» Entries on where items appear
* * * *
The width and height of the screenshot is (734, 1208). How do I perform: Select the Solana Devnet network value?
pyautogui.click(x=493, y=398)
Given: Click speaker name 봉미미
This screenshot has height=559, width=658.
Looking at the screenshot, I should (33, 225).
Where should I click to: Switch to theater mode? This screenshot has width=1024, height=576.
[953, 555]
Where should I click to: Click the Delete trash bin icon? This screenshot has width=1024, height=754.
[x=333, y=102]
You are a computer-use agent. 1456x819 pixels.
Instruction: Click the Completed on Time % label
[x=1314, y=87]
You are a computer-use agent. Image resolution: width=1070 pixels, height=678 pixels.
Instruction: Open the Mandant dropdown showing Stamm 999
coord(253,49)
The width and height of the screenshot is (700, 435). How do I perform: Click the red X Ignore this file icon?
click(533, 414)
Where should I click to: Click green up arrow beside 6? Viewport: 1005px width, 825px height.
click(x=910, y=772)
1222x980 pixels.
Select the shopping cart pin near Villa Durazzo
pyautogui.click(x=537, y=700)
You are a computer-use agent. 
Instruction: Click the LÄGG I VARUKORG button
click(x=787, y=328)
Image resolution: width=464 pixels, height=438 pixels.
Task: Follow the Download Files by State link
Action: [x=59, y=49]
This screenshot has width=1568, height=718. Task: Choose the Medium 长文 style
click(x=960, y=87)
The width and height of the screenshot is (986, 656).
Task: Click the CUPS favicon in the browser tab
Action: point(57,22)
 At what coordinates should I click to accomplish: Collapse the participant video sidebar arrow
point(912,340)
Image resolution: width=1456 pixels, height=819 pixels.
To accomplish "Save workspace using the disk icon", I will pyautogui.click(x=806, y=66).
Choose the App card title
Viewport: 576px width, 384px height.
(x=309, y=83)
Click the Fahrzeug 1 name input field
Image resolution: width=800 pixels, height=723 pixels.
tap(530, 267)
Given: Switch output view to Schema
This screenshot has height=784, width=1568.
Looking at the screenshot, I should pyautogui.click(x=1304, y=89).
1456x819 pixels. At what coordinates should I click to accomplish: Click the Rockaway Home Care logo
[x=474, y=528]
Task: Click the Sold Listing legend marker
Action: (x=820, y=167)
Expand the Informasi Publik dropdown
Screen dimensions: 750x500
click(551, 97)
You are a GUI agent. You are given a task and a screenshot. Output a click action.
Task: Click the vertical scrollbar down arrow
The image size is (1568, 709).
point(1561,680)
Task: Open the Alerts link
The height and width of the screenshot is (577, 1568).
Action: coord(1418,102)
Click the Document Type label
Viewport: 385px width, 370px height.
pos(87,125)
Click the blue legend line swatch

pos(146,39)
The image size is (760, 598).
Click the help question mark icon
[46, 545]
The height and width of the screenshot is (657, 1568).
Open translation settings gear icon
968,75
* * * *
» What to work on
Revise the records above by changing every "Where should I click to" to "Where do I click to", leaving everything else unchanged.

» Exercise response
The width and height of the screenshot is (734, 1208). How do I perform: Select the Solana Devnet network value?
pyautogui.click(x=493, y=398)
Given: Click speaker name 봉미미
This screenshot has height=559, width=658.
Looking at the screenshot, I should (33, 225).
Where do I click to: Switch to theater mode? This screenshot has width=1024, height=576.
[953, 555]
Where do I click to: Click the Delete trash bin icon? This screenshot has width=1024, height=754.
[x=333, y=102]
You are a computer-use agent. 1456x819 pixels.
Instruction: Click the Completed on Time % label
[x=1314, y=87]
You are a computer-use agent. Image resolution: width=1070 pixels, height=678 pixels.
Instruction: Open the Mandant dropdown showing Stamm 999
coord(253,49)
The width and height of the screenshot is (700, 435). How do I perform: Click the red X Ignore this file icon?
click(533, 414)
Where do I click to: Click green up arrow beside 6? Viewport: 1005px width, 825px height.
click(x=910, y=772)
1222x980 pixels.
Select the shopping cart pin near Villa Durazzo
pyautogui.click(x=537, y=700)
You are a computer-use agent. 
Instruction: Click the LÄGG I VARUKORG button
click(x=787, y=328)
Image resolution: width=464 pixels, height=438 pixels.
Task: Follow the Download Files by State link
Action: [x=59, y=49]
This screenshot has width=1568, height=718. Task: Choose the Medium 长文 style
click(x=960, y=87)
The width and height of the screenshot is (986, 656).
Task: Click the CUPS favicon in the browser tab
Action: point(57,22)
 At what coordinates should I click to accomplish: Collapse the participant video sidebar arrow
point(912,340)
Image resolution: width=1456 pixels, height=819 pixels.
To accomplish "Save workspace using the disk icon", I will pyautogui.click(x=806, y=66).
Choose the App card title
Viewport: 576px width, 384px height.
(x=309, y=83)
Click the Fahrzeug 1 name input field
Image resolution: width=800 pixels, height=723 pixels.
tap(530, 267)
Given: Switch output view to Schema
This screenshot has height=784, width=1568.
Looking at the screenshot, I should pyautogui.click(x=1304, y=89).
1456x819 pixels. At what coordinates should I click to accomplish: Click the Rockaway Home Care logo
[x=474, y=528]
Task: Click the Sold Listing legend marker
Action: (x=820, y=167)
Expand the Informasi Publik dropdown
Screen dimensions: 750x500
click(551, 97)
You are a GUI agent. You are given a task and a screenshot. Output a click action.
Task: Click the vertical scrollbar down arrow
The image size is (1568, 709).
point(1561,680)
Task: Open the Alerts link
The height and width of the screenshot is (577, 1568).
Action: coord(1418,102)
Click the Document Type label
Viewport: 385px width, 370px height.
pos(87,125)
Click the blue legend line swatch

pos(146,39)
The image size is (760, 598).
Click the help question mark icon
[46, 545]
The height and width of the screenshot is (657, 1568).
Open translation settings gear icon
968,75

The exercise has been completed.